The Road goes ever on and on; Down from the door where it began;
Now far ahead the Road has gone; And I must follow, if I can;
Pursuing it with eager feet; Until it joins some larger way;
Where many paths and errands met; And whither then? I cannot say.

[JRR Tolkien, Lord of the Rings]

Friday, 20 July 2012

PCT In Photos: Week 2

After eight days in the desert, suddenly on the morning of Day 9 we found ourselves walking through grassy grazing land. There was evidence of cows, although we didn’t see any.


This one isn’t really self-explanatory, is it? What you’re looking at is Mick holding a Platy-type container and a mug under some dripping moss. It took a very long time to collect enough water, and we rued not having taken the hit on our pack weights and carried more from the gushing spring we’d visited a few miles before.IMG_4334

As a break from barren desert, we were in a forest that day. I loved the forests! Such a contrast to our commercial plantations:


There was one other water source between the dripping moss and this water cache and, erroneously, we decided not to make the half-mile detour to visit it. If this cache had been empty, we would have had a thirsty and uncomfortable few miles and would have had to have made a 3.6 mile detour to get water, so we were very happy to find this cache stocked with about 100 gallons. In fact, I was so delighted that I offered Mick a cooked breakfast and quickly whipped up some noodles (at 6am!).


Later the same day came my favourite area of all of the desert through which we walked (others later expressed surprise at our enthusiasm for the place and some went as far as saying they hated that section; I think that the dislike was mainly due to its exposed nature and the arduous walking (a very long uphill on soft sand)). It was the lie of the land that particularly pleased me, with lumps and bumps spreading out in every which direction, without any sign of habitation. Incredibly, there used to be industry up there, with a few remains of mines being visible. Somehow, this skeleton of an old bus fitted well into its surroundings:


Here it is zoomed in:


You know I said that I loved the forests? I wasn’t quite such a fan when they were burnt and this was a huge burn area. This photo was taken at about 8.30 in the morning and we were still walking through the burn area the following morning. Apparently, because this fire was caused by lightning, it was allowed to burn, and burn it did, for over a month. We were desperate for shade when we came across three live trees. They were spindly (and who knows how they survived when surrounded by ones which had burnt), but we managed to get enough shade for a long lunch break. (Incidentally, that’s Maverick speeding off on the trail ahead of Mick; he’d just made me jump out of my skin simply by walking up behind us without me noticing)

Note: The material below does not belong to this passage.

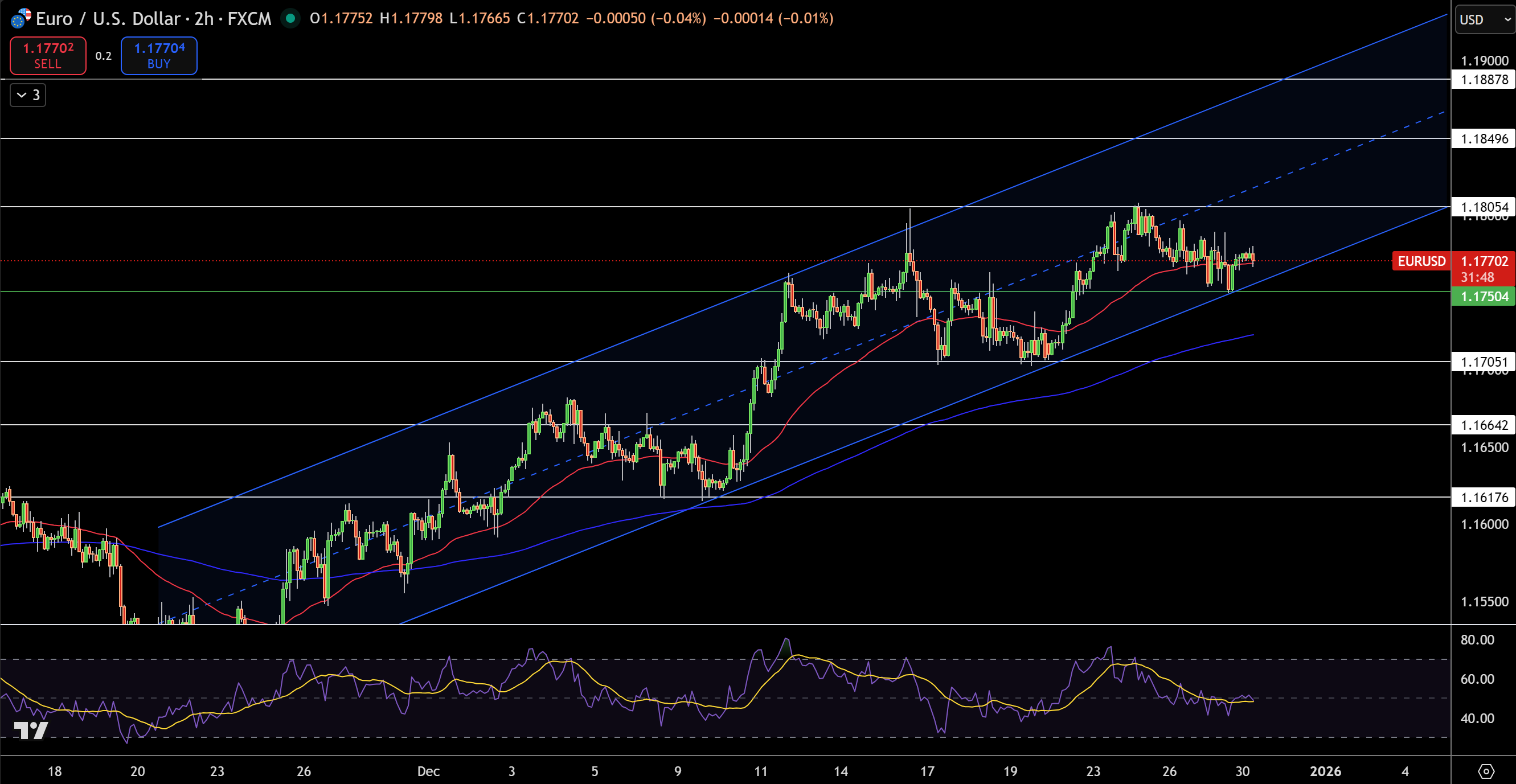This screenshot has height=784, width=1516.
Task: Collapse the indicator legend using the 3 chevron
Action: [x=27, y=95]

“Could be in the Peak District” I said:


The next three photos (taken on Day 14, seven days after the last washing facilities) are all about the filth.

Part way through the first morning, we had a chat with a chap at a water cache. When he left, Mick said “Did you see the state of his shirt?”. A week later we fully understood that he wasn’t being lax in his clothes washing; it was just that his shirt was white and thus showed every bit of desert that had adhered itself to it. Mick’s shirt was dirt coloured, so didn’t look too bad, but mine was light blue. In this photo (where I’m gravity-filtering some water, in case you were wondering) what struck me is that even at that distance you can clearly see the dirt on my shoulders:


Then there was the state of our legs. Even though we wore long trousers the whole time, our legs were constantly filthy. At Vermillion Valley Resort we paid $6 each for a shower only to find that at the end of the following day our legs were back in this state.


And don’t mention the colour of my shirt collar! It looked this bad at the end of the first day.



Click here for 'PCT in Photos: Week 3’


  1. Good pics! The first picture of the old bus in particular - until I realised what was in the photo I'd completely underestimated the scale of the scenery!

    I did a bit a walking in the (not dissimilar) Sonora desert in Arizona, albeit on a day walking basis - not a multiday trek. It is all those things you mentioned - hot, dusty, dry, hard - and strangely beautiful.

  2. Great stuff! Keep it coming. Making me want to be out there. Only 284 days ;-)

  3. Great memories here - I did the JMT exactly one year ago. You mentioned having the Tarp tent doors open most nights. We had a trailstar tarp and only pitched it twice in public camp grounds. Slept under star the rest of the time. Bliss!